Романтически-утвердительный концепт Ива (он предпочитал, чтобы его звали так) сводит новизну и архаику, корреспондируя с безграничностью значений культурной истории, для изложения даже ничтожной толики коих у меня нет ни композиционных резонов, ни теоретической оснащенности. Иные из этих значений, правда, так явно переливаются из своих исторических емкостей в галерею конца 50-х годов, что незамеченными мокрые пятна остаться не могут. В системе символов и мифов, указывает словарь Х.Э. Керлота, абстрактная идея пустоты поляр-на мистической доктрине Небытия, а на символическом контексте пустоты базируются многие образы, такие, как Вместилище Мертвых, Памяти и Прошлого, с последующими ассоциациями (в качестве образа, связующего все эти аспекты) с матерью и бессознательным.
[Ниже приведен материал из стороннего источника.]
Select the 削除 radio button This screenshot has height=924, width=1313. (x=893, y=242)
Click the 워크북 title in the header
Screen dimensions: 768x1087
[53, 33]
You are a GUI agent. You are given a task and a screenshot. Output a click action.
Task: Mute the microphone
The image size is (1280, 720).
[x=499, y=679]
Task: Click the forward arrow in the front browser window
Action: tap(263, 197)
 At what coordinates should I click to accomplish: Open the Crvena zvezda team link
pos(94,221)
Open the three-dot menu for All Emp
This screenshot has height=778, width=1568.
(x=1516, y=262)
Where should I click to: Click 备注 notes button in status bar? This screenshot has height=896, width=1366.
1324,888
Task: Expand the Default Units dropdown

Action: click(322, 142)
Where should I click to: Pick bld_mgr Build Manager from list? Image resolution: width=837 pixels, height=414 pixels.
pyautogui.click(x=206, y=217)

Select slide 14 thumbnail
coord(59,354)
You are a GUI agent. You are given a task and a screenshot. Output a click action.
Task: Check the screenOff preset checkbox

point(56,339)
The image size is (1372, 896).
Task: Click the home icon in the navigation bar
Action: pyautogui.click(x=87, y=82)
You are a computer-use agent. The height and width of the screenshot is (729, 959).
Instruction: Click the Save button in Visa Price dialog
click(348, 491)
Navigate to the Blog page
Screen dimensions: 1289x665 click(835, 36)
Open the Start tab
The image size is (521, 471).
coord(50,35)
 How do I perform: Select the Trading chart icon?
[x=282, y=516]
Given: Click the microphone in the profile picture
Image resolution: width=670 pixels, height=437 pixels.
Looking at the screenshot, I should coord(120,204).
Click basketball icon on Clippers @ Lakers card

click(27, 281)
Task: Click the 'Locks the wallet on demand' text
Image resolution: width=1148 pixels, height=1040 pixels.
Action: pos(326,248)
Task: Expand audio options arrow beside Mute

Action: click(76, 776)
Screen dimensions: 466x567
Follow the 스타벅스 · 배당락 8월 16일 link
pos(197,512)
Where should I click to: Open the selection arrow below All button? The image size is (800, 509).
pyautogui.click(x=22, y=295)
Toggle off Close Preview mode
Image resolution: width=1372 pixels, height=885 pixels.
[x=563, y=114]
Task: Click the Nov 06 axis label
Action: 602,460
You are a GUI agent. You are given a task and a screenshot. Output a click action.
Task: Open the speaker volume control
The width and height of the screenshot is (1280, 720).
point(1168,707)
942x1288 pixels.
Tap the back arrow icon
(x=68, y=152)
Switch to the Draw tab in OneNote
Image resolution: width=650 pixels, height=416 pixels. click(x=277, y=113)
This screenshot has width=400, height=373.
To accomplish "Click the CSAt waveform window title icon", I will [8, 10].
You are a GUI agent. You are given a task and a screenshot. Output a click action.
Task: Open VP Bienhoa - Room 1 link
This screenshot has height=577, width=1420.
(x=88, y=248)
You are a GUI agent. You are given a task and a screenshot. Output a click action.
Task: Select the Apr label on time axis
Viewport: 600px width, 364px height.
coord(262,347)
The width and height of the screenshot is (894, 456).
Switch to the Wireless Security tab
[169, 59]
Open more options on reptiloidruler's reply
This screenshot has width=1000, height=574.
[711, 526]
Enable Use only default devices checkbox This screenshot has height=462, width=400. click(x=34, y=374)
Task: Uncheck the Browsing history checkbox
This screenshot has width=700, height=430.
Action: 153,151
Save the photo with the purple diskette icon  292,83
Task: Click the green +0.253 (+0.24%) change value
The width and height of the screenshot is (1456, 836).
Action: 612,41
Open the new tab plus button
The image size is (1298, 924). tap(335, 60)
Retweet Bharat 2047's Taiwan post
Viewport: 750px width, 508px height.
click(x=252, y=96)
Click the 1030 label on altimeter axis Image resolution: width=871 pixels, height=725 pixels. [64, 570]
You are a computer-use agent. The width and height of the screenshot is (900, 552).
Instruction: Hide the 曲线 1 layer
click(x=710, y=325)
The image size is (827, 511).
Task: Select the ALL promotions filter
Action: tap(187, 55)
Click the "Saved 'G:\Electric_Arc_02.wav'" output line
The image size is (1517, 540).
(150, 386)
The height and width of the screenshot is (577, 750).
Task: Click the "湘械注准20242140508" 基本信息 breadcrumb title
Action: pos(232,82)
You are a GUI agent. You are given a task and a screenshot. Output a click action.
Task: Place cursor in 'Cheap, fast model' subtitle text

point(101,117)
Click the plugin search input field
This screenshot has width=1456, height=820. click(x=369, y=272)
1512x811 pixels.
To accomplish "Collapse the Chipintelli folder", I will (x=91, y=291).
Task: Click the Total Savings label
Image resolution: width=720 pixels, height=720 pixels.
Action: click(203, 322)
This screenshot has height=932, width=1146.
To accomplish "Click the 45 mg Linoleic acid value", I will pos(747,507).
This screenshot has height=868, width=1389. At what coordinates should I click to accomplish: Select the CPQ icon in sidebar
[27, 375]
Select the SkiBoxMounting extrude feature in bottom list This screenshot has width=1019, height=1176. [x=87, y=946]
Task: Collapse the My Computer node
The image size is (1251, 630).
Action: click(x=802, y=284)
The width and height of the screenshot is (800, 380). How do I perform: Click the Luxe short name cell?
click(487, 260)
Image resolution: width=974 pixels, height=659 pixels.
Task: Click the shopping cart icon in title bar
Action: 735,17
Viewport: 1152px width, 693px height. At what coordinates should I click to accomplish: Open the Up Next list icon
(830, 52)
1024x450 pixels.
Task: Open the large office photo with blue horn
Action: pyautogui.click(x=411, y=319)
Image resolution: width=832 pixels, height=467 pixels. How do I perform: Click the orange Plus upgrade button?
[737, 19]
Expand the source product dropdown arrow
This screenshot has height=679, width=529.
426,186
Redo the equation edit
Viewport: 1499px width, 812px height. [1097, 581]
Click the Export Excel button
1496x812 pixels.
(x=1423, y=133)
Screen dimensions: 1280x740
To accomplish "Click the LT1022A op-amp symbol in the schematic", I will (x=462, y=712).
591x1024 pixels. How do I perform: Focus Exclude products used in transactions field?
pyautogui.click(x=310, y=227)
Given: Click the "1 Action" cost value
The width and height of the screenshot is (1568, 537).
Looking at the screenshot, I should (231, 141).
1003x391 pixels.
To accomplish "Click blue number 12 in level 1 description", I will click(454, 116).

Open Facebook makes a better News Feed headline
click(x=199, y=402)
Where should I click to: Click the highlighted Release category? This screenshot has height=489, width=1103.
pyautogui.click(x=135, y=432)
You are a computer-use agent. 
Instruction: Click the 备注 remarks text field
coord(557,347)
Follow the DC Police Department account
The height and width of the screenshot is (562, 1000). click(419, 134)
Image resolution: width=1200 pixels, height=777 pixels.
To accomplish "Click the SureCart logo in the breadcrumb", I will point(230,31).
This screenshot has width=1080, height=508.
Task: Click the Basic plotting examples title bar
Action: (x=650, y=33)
В даосизме, пишет В. Малявин, пустота — прообраз высшей целостности мира, в ней противоположности расходятся, чтобы соединиться, это среда и сила обновления. Но перечисление аналогий банализирует идею Кляйна, умножением ассоциаций не измеришь пустоты, которая, желал того автор или нет, неисчерпаема и бесконечна, как Дао. Пространство, в той или иной (любой) степени заполненное, есть свершившийся факт: оно отобрало нужное ему количество предметов и назвало свою цену, равную этому количеству; это готовое, окончательное пространство, бесперспективное в плане трансформаций. Пустота, по мановению Кляйна изошедшая в экспозиционный зал, наоборот, не только вмещает все, что можно вместить и о чем можно помыслить, но продолжает безостановочно накапливать все новые феномены, элементы и сущности — неутолима жадность ее. Голодный, беспрестанно заглатывающий рот и беспрестанно рожающая утроба как условие полноты, наполненности и отдачи. Пустота Ива — знак погубившего автора преизбытка, разрывавшей его чрезмерности артистизма; силу и раннюю смерть делегировало художнику изобилие, ненасытность вечной молодости, которой отмечен неисчезающий абрис духовидца и дзюдоиста.